L-asparaginase (ASNase) is an aminohydrolase enzyme widely used in the pharmaceutical and food industries. Although currently its main applications are focused on the treatment of lymphoproliferative disorders such as acute lymphoblastic leukemia (ALL) and acrylamide reduction in starch-rich foods cooked at temperatures above 100 °C, its use as a biosensor in the detection and monitoring of L-asparagine levels is of high relevance. ASNase-based biosensors are a promising and innovative technology, mostly based on colorimetric detection since the mechanism of action of ASNase is the catalysis of the L-asparagine hydrolysis, which releases L-aspartic acid and ammonium ions, promoting a medium pH value change followed by color variation. ASNase biosensing systems prove their potential for L-asparagine monitoring in ALL patients, along with L-asparagine concentration analysis in foods, due to their simplicity and fast response. 

  • L-asparaginase
  • biosensor
  • L-asparagine
  • monitoring
  • ammonia
  • pharmaceutical
  • food
  • industry
Biosensors are analytical systems consisting of an immobilized biological element combined with a suitable transducer to quantify an analyte [1]. Depending on the biosensor purpose, the most common transducers are electrochemical, piezoelectric, optical, thermometric or magnetic [2]. Biosensors usually generate an electronic or optical signal proportional to the particular interaction between the analyte and the immobilized recognition compound. The low equipment costs, high sensitivity and precision and easy operation have led to increased demand for this type of systems compared to traditional analytical methods [3]. The biological component may be constituted by different bio-recognition elements, such as enzymes, bacteria, tissues, antibodies or nucleic acids, etc. Among them, enzyme-based biosensors have been increasingly used due to their recognized high specificity and exceptional biorecognition capabilities [4]. The enzyme immobilization procedure can influence the biosensor stability, specificity, sensitivity and reproducibility. Therefore, the method used to attach the enzyme onto the electrode must guarantee the stability of the active site and the biomolecule activity. The selection of a suitable technique depends on the biological component nature, the transducer type, the analyte characteristics and the operating conditions. The most used enzyme immobilization methods for the design and development of biosensors are classified into physical adsorption, covalent binding and entrapment [5]. Physical adsorption comprises low associated costs and improved enzymatic performance, whereas entrapment (within the framework of a support) allows enzyme preservation and high enzymatic activity levels. However, physical adsorption can lead to nonspecific adsorption and enzyme desorption, while entrapment can lead to mass transfer limitations and enzyme leakage. On the other hand, by applying a covalent bond between the enzyme and the immobilization support, the enzyme leaching is avoided, allowing for the recovery and reuse of the support/enzyme. Nevertheless, in this last option, the enzyme’s active center amino acids should not be involved in covalent bonding to guarantee high levels of enzyme activity, which is defined by the enzyme binding orientation [6][7].
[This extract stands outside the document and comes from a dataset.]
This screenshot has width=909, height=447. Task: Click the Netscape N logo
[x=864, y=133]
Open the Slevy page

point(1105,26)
The enzyme L-asparaginase (E.C.3.5.1.1, ASNase) is a chemotherapeutic agent for the treatment of lymphoproliferative disorders, specifically acute lymphoblastic leukemia (ALL), lymphomas and natural killer cell tumors. The tumor-inhibitory characteristics of ASNase were first reported in animal trials in the 1950s [8][9]. ASNase catalyzes the hydrolysis of L-asparagine into L-aspartic acid and ammonia. Since healthy cells can produce L-asparagine internally, whereas leukemic cells depend on this crucial extracellular amino acid for their growth, prolonged deprivation of L-asparagine in blood leads malignant lymphoid cells into apoptosis [10]. L-asparagine concentration varies from 10−6 to 10−4 M in healthy blood serum samples and from 10−3 to 10−2 M in leukemia blood serum samples [11]. Thus, monitoring L-asparagine depletion in ALL patients is essential to assess the efficacy of ASNase therapy [12]. Full L-asparagine depletion and high ASNase activity are both associated with improved outcomes in ALL patients [13].
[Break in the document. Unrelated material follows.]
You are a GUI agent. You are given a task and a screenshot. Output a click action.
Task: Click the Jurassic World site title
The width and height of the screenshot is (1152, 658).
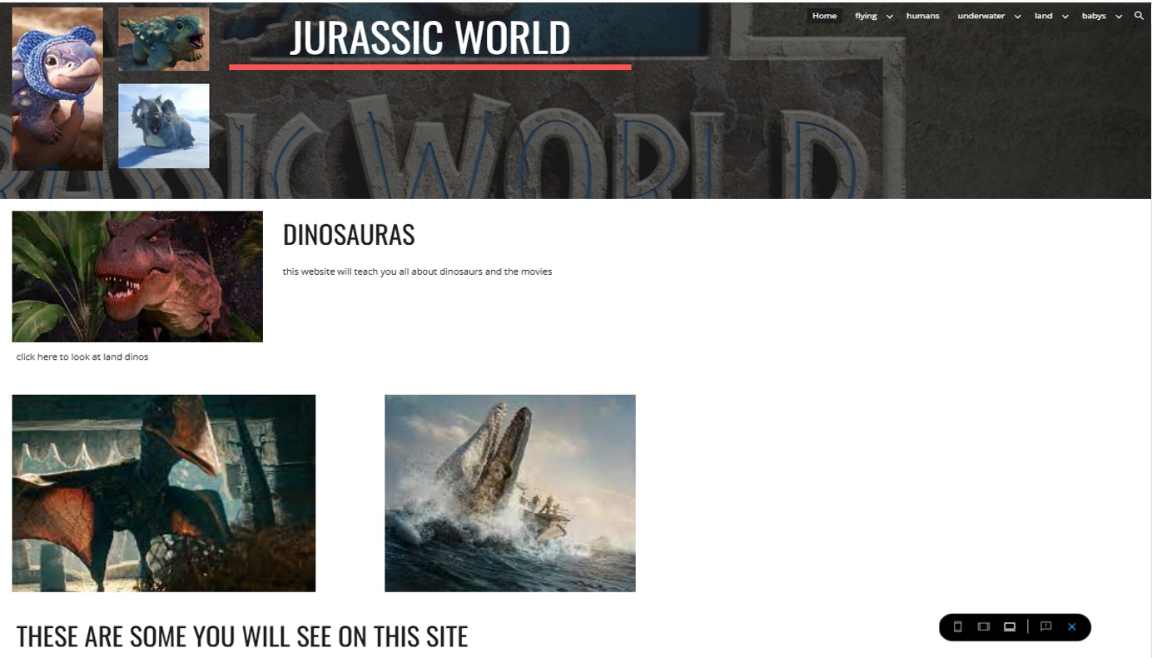tap(430, 37)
ASNase also has an important application in the food industry for acrylamide mitigation from heat-processed foods. Acrylamide is referred to as a Group 2A carcinogen (“probably carcinogenic to humans”) by the International Agency for Research on Cancer (IARC) and by the World Health Organization (WHO) [14][15]. According to the Food and Drug Administration (FDA), the food products with the highest acrylamide concentrations (up to 8440 µg.kg−1) are cereals, french fries, potato chips and cookies, whose average daily acrylamide intake varies from 0.03 to 0.05 µg.kg−1 body weight [6][16]. Nevertheless, the tolerable daily acrylamide intake to avoid carcinogenic risk is 2.6 µg kg−1 body weight [17]. The pre-treatment of starchy foods with ASNase before cooking transforms L-asparagine into L-aspartic acid, and the Maillard reaction takes place without the contribution of L-asparagine, avoiding the acrylamide formation in the final food product [18]. Since the amino acid L-asparagine is not mainly responsible for the taste and appearance of the processed foods, the desired organoleptic characteristics are preserved [19]. Thus, ASNase is already used to lower the acrylamide dosage in several food products, such as potatoes, bread, french fries, coffee and biscuits [6].
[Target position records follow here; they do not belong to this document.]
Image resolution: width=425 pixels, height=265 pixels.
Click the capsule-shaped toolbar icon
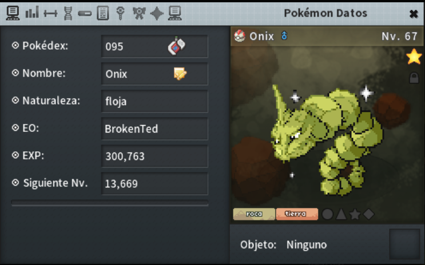(85, 14)
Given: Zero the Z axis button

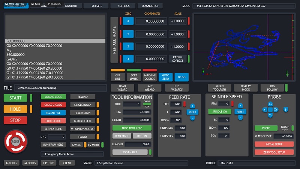Looking at the screenshot, I should coord(128,46).
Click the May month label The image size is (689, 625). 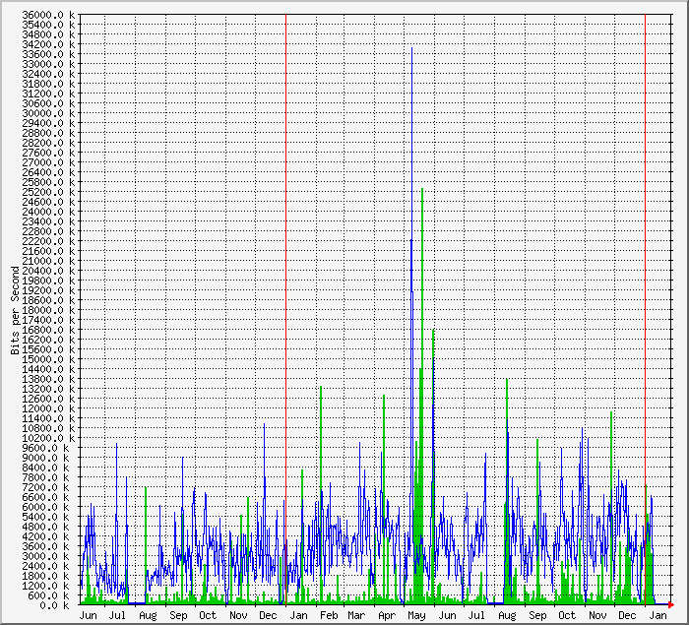point(416,615)
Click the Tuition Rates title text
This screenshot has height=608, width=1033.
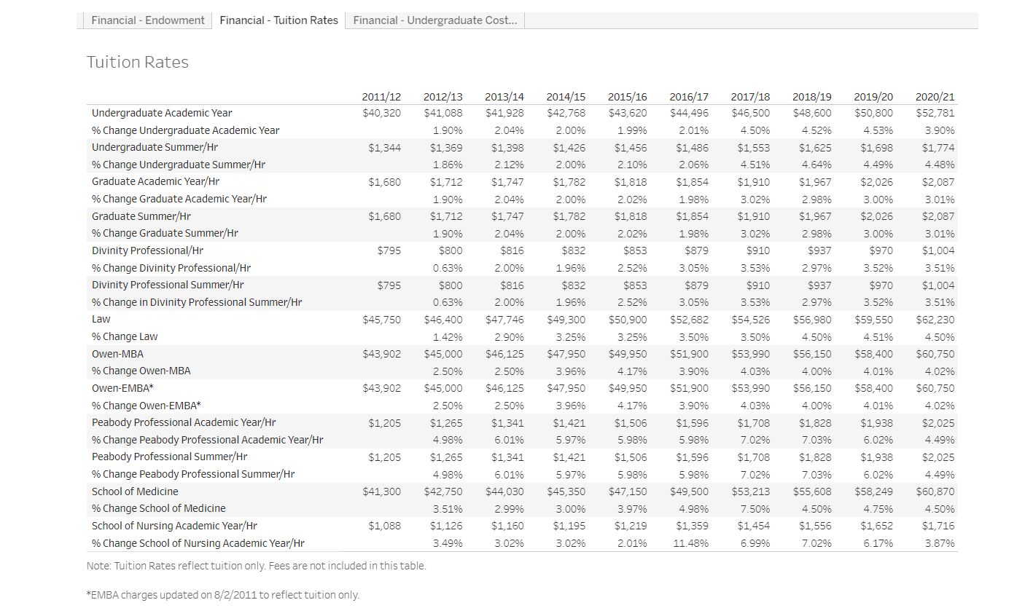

ASNase-based biosensors are a promising and innovative technology that can be used both to detect and monitor the level of L-asparagine in blood serum samples of leukemic patients and in different food samples [6]. The methods currently used to detect L-asparagine are based on spectroscopy and chromatography techniques [20], whereas the biosensor operation mode is mostly based on colorimetric detection. The L-asparagine hydrolysis releases ammonium ions, promoting, consequently, a change in the pH value of the medium followed by a variation in the color [21], being the mode of action of colorimetric ASNase-based biosensors (Figure 1). Although there are few reports on the development of ASNase-based biosensors, biosensing systems prove to be imperative for pharmaceutical/food industrial applications due to their simplicity and fast response, while allowing online L-asparagine monitoring.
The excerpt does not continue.